Preparazione del supporto per Velette e Cornici Decorative
17 ottobre 2025
Keywords:
La preparazione parte da un controllo accurato di soffitti e pareti. In corrispondenza del perimetro, dove verranno fissati profili, staffe o cornici, si verifica che l’intonaco sia sano: nessun rigonfiamento, nessun suono “a vuoto” picchiettando, nessuna pittura che si sfoglia. Eventuali parti degradate vengono rimosse, ristuccate e rasate, in modo da ottenere una base compatta.
Gli angoli tra parete e soffitto vengono controllati anche dal punto di vista geometrico. Fuori squadro marcati o differenze di quota importanti richiedono correzioni: a volte si preferisce lavorare con velette che “rettificano” visivamente il perimetro, altre volte si lavora di rasature per ridurre il più possibile le irregolarità prima di applicare cornici e profili. Questo passaggio è particolarmente importante negli ambienti moderni, dove linee e luci radenti evidenziano ogni differenza.
Per le velette in cartongesso, la preparazione comprende la definizione di punti di ancoraggio solidi nel soffitto e nelle pareti. Sui solai in laterocemento o calcestruzzo si utilizzano tasselli idonei; su strutture in cartongesso o controsoffitti esistenti è spesso necessario intercettare la sottostruttura metallica o prevedere rinforzi aggiuntivi. Una veletta progettata senza valutare dove “scarica” il suo peso rischia di fessurare o vibrare nel tempo.
Nel caso delle cornici adesive (poliuretano, polistirene, gesso incollato), la pulizia del supporto è fondamentale. Polvere, grassi, vecchie pitture lucide o smalti troppo compatti riducono drasticamente l’adesione. Per questo è importante carteggiare leggermente le zone di appoggio, rimuovere il pulviscolo, applicare eventualmente un primer o fissativo compatibile con la colla utilizzata, e solo dopo procedere con l’incollaggio.
Se lungo il perimetro del soffitto sono presenti impianti elettrici, cassonetti avvolgibili, tubazioni o altre interferenze, la preparazione include la loro mappatura e, se necessario, il loro spostamento o la loro integrazione nel progetto. Non basta “coprire”: serve sapere dove passano i cavi, dove si troveranno i futuri punti luce e come si accederà a eventuali componenti che dovranno essere ispezionati.

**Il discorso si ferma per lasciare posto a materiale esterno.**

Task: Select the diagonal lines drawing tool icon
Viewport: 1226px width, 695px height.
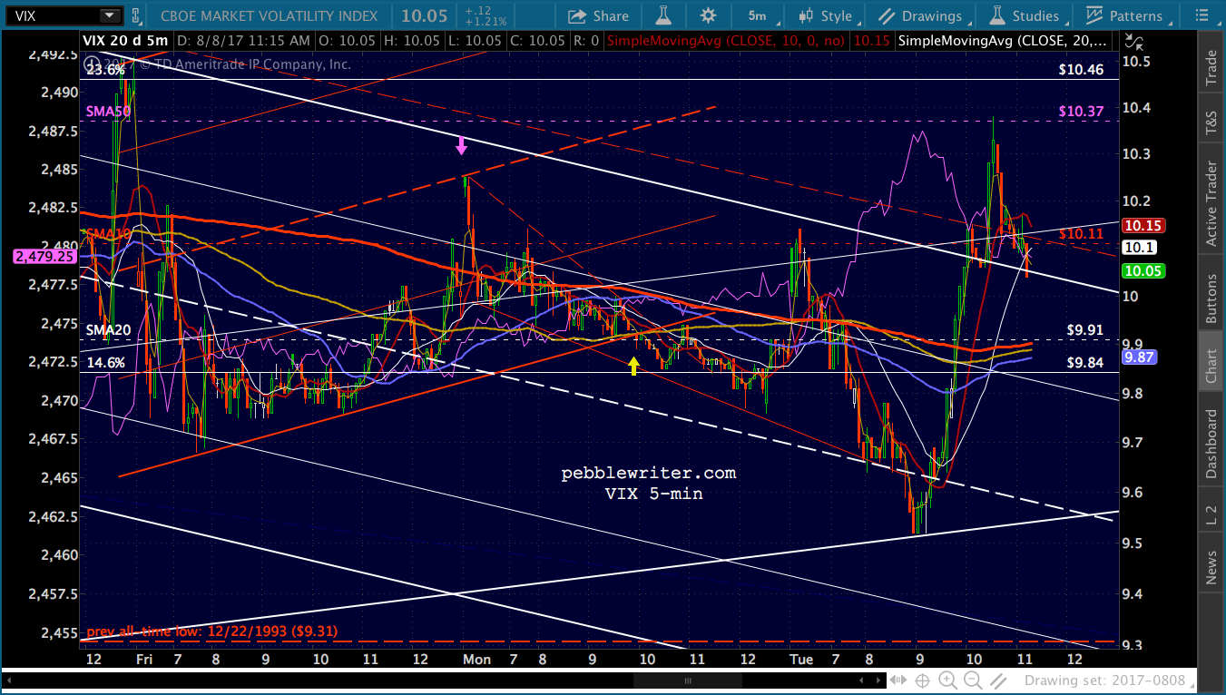Action: click(x=998, y=680)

Infine, per ambienti soggetti a umidità o movimenti, come mansarde, bagni o edifici datati, la preparazione comporta una valutazione del rischio di microfessurazioni. L’utilizzo di nastri di armatura, stucchi elastici nelle zone di giunzione e cicli di pittura adeguati riduce la probabilità che, dopo poco tempo, compaiano cavillature lungo la linea delle cornici o delle velette.
HighLight
• Un supporto ben verificato garantisce ancoraggi sicuri a pareti e soffitti nel tempo.
• La pianificazione di passaggi cavi, tende e punti luce evita tagli e fori aggiunti dopo la posa.
• La verifica delle quote aiuta a mantenere allineati infissi, mobili su misura, gole luminose e ribassamenti.
LowLight
• Pareti fuori piombo, intonaci deboli o solai irregolari richiedono spesso più lavoro preliminare.
• Errori nella definizione delle quote possono tagliare visualmente finestre o creare “scalini” indesiderati.